People are the most powerful distracters. They’re demanding, they’re everywhere and they get offended when you ignore them. While working from home will mean that you have fewer people milling about the office looking for a conversation, it doesn’t make you completely incommunicado. You have to do that yourself.
So children have to be taken care of. Trying to work with little ones running around your feet rarely works out. They’ll be demanding your attention long before you’ll have completed your project, and they’re the hardest people to ignore. This is one instance when multitasking just doesn’t work, so divide the time, get help and make sure that when you’re at work, you’re working, and when you’re with the kids, you’re far from the computer.
Unless it’s a real emergency. In that case, you can always call on the TV to do its job, at least for a while.
Grown-ups are a little easier. They understand when you shut the door, even if they don’t like it. You can also choose to use voicemail instead of answering the phone to everyone who calls, turn off your chat programs and set specific times to answer email.
While people can be giant moving sources of distraction, they’re not too difficult to avoid.
The Web though is unavoidable. With around a quarter of a billion websites and plenty of unseen content that you probably should read and certainly would enjoy reading, it’s not hard to justify taking a few minutes to catch up on the news or check out the latest tweets.
The solution looks simple. You can turn the Internet off. If you don’t have the self-discipline to pull the plug or shut down your wireless connection (and who does?) you can always pack your laptop off to a spot with no connection at all. Or use a program that blocks access to certain sites except for set times of day.
But that’s a mistake. There’s only one greater source of distraction than the Internet, and that’s its absence. Instead of looking for a few minutes at the latest headlines, you’ll be wasting ten-minute blocks wondering if it’s really possible to get a connection when there’s only one bar showing. Or trying to figure out whether it’s possible to beat the blocker.
So don’t try to avoid the Web. Instead, use it smartly. Open sites that you can read in nibble-sized chunks. Twitter is good because you can read the tweets with a look. News sites can also be useful because by the time you’ve hit refresh and waited for the new headlines to load, you’ll be ready to head back to your work.
Shut down your browser completely though and deciding what site to open will take enough mental effort to pull you completely away from what you should be doing. Leave it open and when you find the cursor heading towards the toolbar, you’ll be able to keep the distraction to a minimum, even if you can’t get rid of it completely.
Turn Off the Silence
Noise is also supposed to be a distraction, but that’s not always the case. Much depends on the type of noise you’re hearing and the type of working you’re trying to do. A repetitive banging or a constant dripping will always be more off-putting than a piano concerto. And complete silence is so unusual that its presence can be even more distracting than a little background noise.

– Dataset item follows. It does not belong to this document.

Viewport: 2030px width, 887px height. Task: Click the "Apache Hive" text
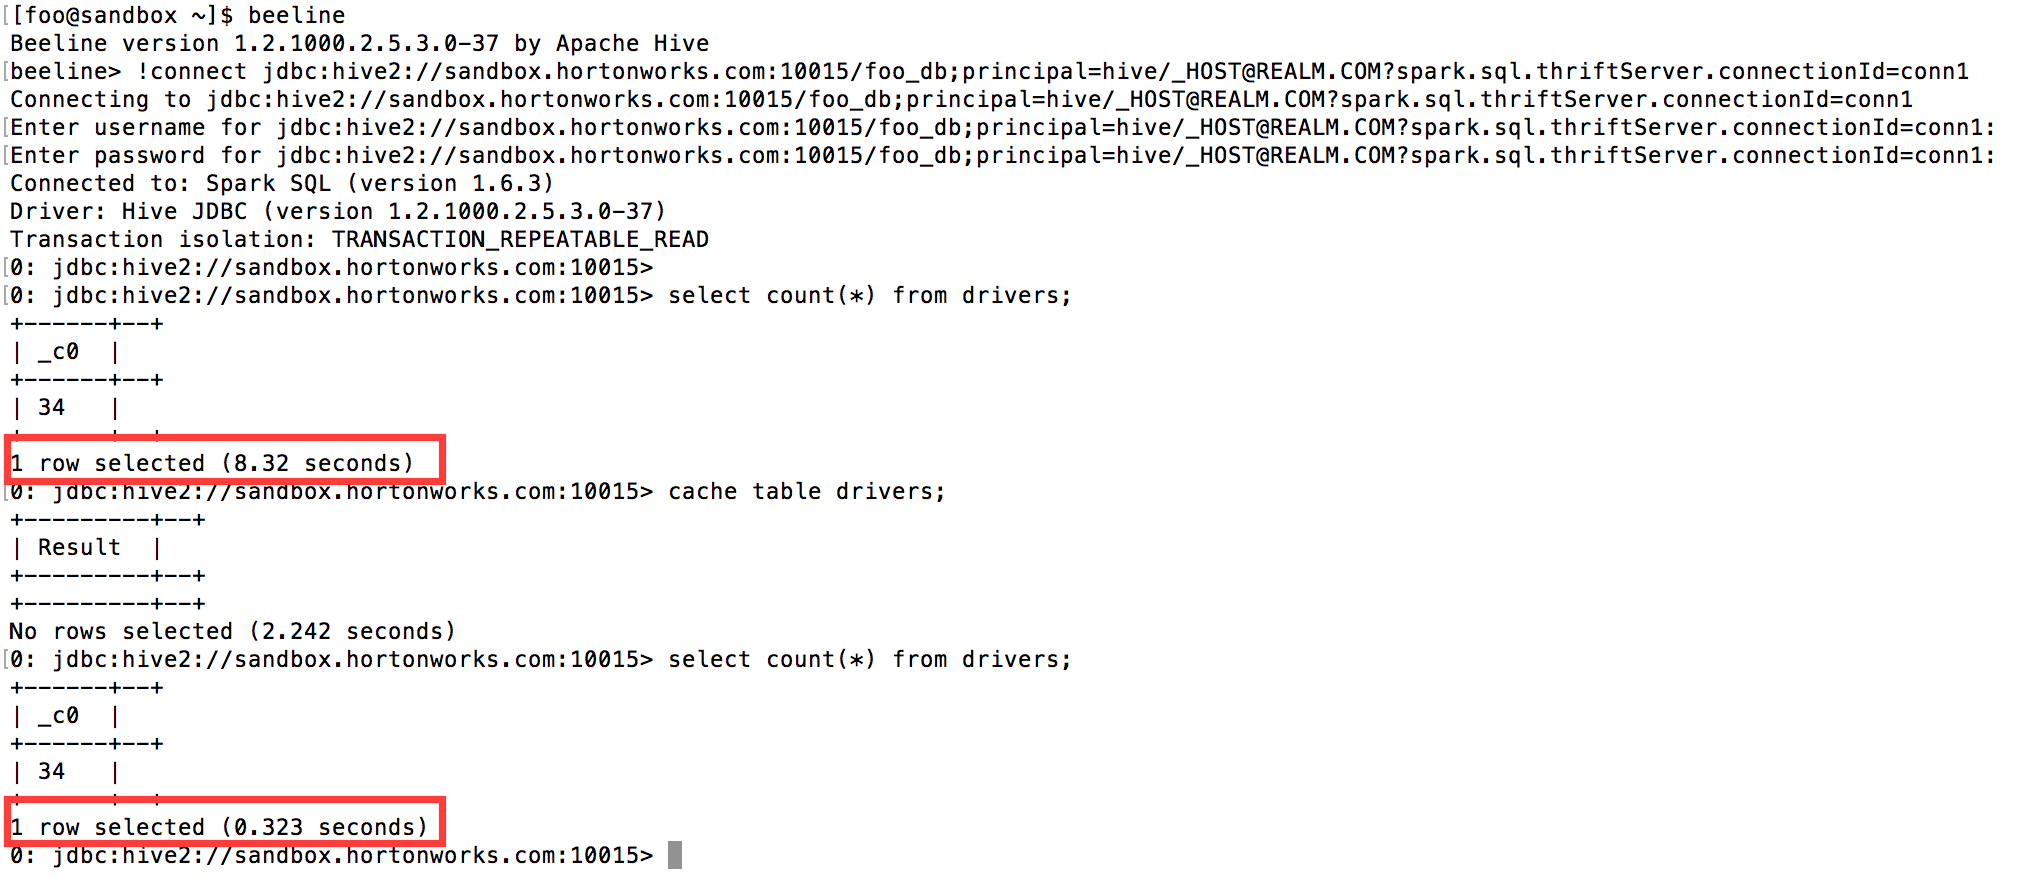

But music also brings a structure. Songs and albums are a set length, so you can tell yourself that you’ll keep cracking on until you reach the end — and you always know when that end is coming. Even talk radio like NPR can bring a schedule that can help to retain focus at least until the end of the program.

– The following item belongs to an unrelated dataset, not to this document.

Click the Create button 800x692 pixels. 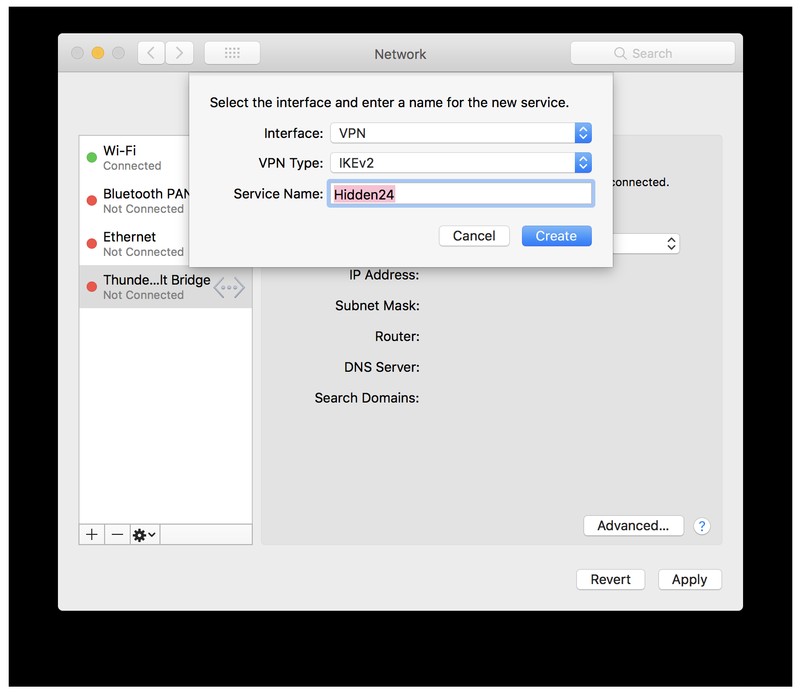556,235
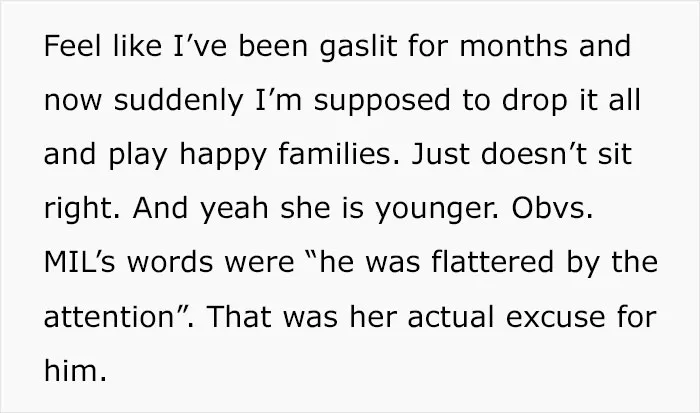Click the word "right"
700x413 pixels.
tap(81, 209)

The key then isn’t to find a space in the library where you can’t hear anyone scream but to find the right kind of noise to match your project. For those whose work requires playing with words, classical music or tunes in foreign languages can work well. When the work is tedious and requires more physical than mental effort — such as data entry or QA — talk radio can keep the curious part of your mind occupied while the rest of you sticks with what you should be doing.
And even the background din of a café can be helpful. It’s not just the call of the baristas or the buzz of conversation that will keep you staring at the screen but the fact that you’re alone with a computer. That’s fine when you’re looking at the keyboard but spend any more than a few seconds gazing around the room with no one to talk to and you start to look a little weird. Reminding yourself of that should be enough to distract you from your distraction.
It’s impossible to work for eight hours (or more) straight without being distracted at all. But when you’re working for yourself, it is worth identifying the biggest slackers — and firing them.